曾忆昔黑沉沉的眸光笼着她脸,有几分玩味的笑着:“这多好看啊。”
第36章 我信你。
江月稠侧过脸, 不偏不倚地接过曾忆昔的视线。
她看到屏幕的光投在他的脸上,光影将他的五官晕染的有几分模糊,也似平添了几分晦涩难说的暧昧。
两人隔得距离并不远。曾忆昔此时身子还朝她微倾过来, 她还能感受到他身上带着热度的气息。
一时间,她有点后悔喊曾忆昔过来看剧, 还是看这种爱情剧。
觉得他们俩现在的状态有些诡异,特别是曾忆昔伸过来的手。江月稠稍挣了一下被他摁住的手腕。
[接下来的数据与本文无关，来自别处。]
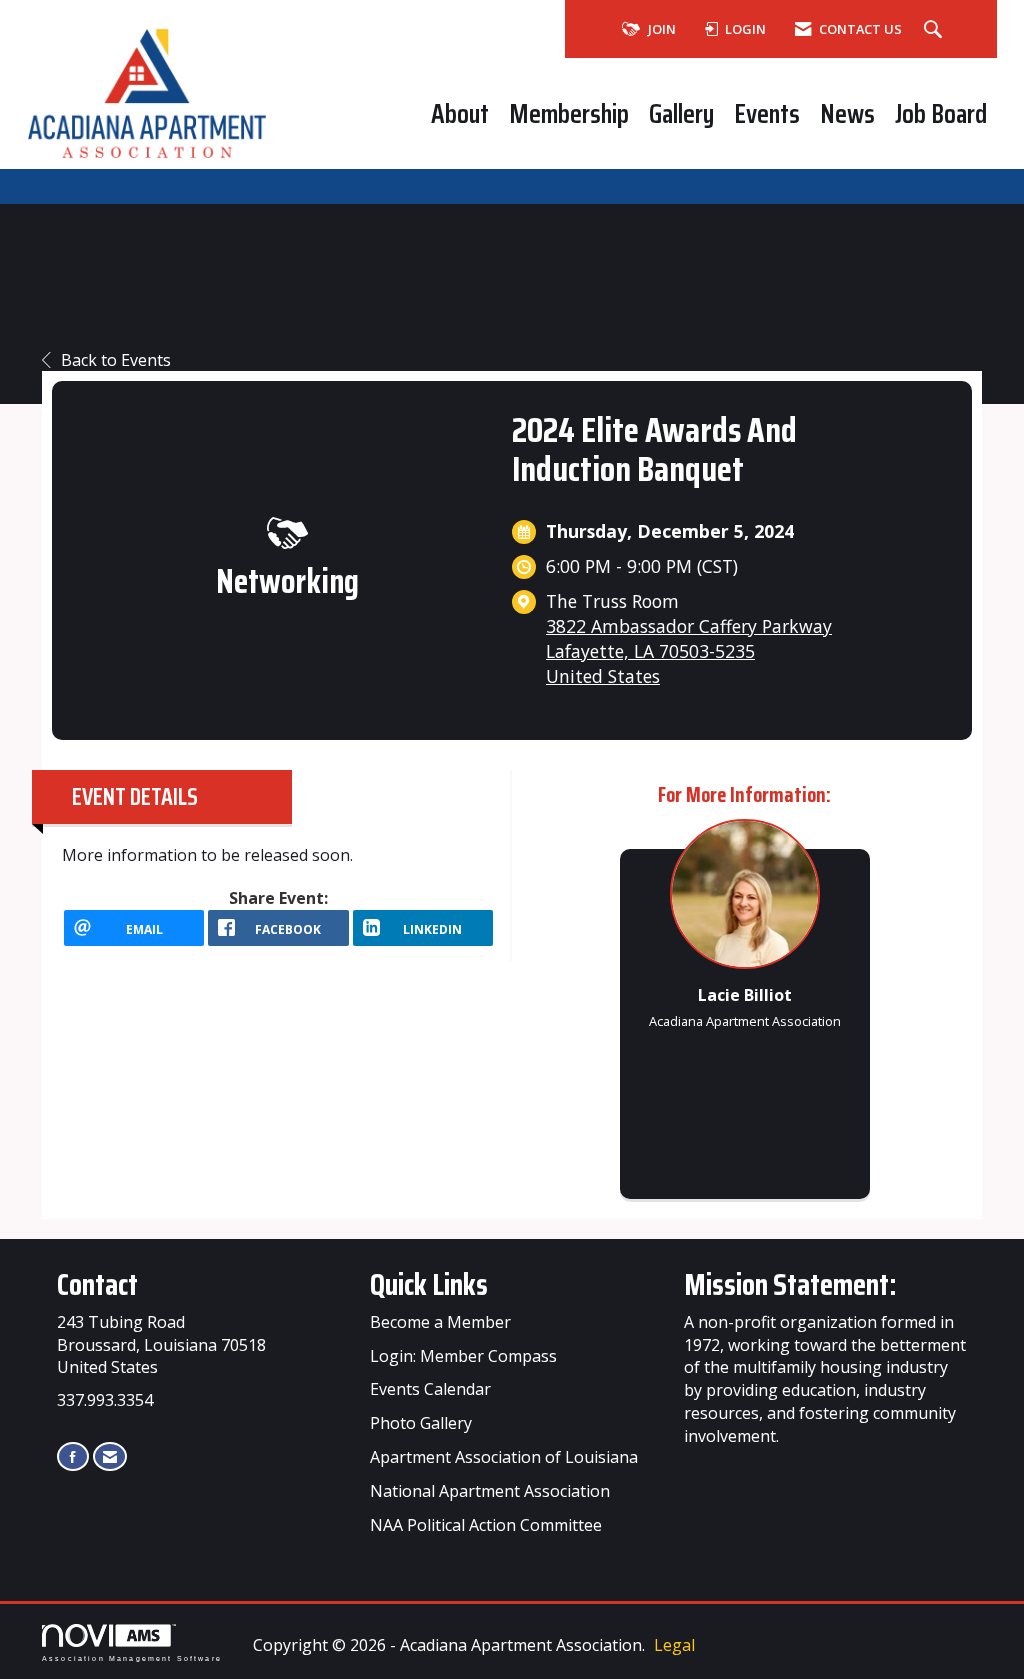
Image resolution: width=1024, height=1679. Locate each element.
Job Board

曾忆昔眸光一低, 觉察到她的动作, 随即也松开了手。
伴随着一声缠绵的呢喃, 屏幕切到下一个镜头。
屏幕外的他们, 有几分钟没说话。
想到平日里和贺泛他们的交流, 江月稠起了点心思。
这个时候你别怂。他们男的喜欢有事没事就开个车,那你这车速就得飙的比他们还快。
跨越新时代, 哪能只准男的瞎撩拨。
“你这还不如回去看小泽玛利亚呢。”江月稠装作若无其事的样子,语气淡然地开口。
曾忆昔愣了一下, “什么?”
江月稠“奥”了声,温吞地继续道:“不然波多野结衣?你好像喜欢这个吧。”
曾忆昔:“……”
江月稠:“那不比这看着带劲多了。”
曾忆昔“欸”了声, “你从哪儿知道这些的?”
“你自己说的啊。”江月稠语气越来越平静, “那天,我在桌上趴着睡觉,你和李志就在那儿说。李志说他喜欢小泽玛利亚, 你说不如波多野结衣。”
曾忆昔:“……你还偷听?”
江月稠:“那是我自己的座位, 你们在我耳边说的。”能叫偷听?
不过那会她也不知道这俩人说的那俩人是谁, 还以为是动漫女主角呢。
都是后来才知道的。
曾忆昔:“…………”
江月稠看他耳根红了,知道被她说的有些下不来台,可她这车快开上高速了,一时半会停不下来:“你初恋是波多野结衣吧?”
“……”
曾忆昔哂笑了声, 歪斜过视线瞧她,“我初恋啊。”
“嗯?”
“是太平公主。”
“……啥?”
等她想起好像有部剧叫《太平公主》,之前还挺火的,但还没想主演是谁时,曾忆昔已经起身了。
“你要回去看波多野结衣吗?”她问了句。
曾忆昔顿住脚步,侧过身瞧她:“你要一起看?”
“行啊。”江月稠张口就来。
“……”
人走后,江月稠才回过神。
她怎么还跟人杠上了,万一真被曾忆昔拽过去一起看可怎么好……
可能是这几天和曾忆昔走的近了些,特别是今晚发生的这件事,她晚上竟然做了一个梦。
灯光晦暗的房间,她被曾忆昔抵在墙上。
曾忆昔慢慢低过颈,脸朝她凑近,带着热度的气息一点点洒在她的脸侧。
他们的唇快碰到时,江月稠猛地惊醒,眼前黑沉沉一片,她身上一阵热一阵冷。
拿起放在床头柜的手机看了眼,时间不过才凌晨四点。
放下手机后,江月稠将滑落到胸口处的被子往上拽了拽,抵在了下颌处,把自己捂的紧紧实实。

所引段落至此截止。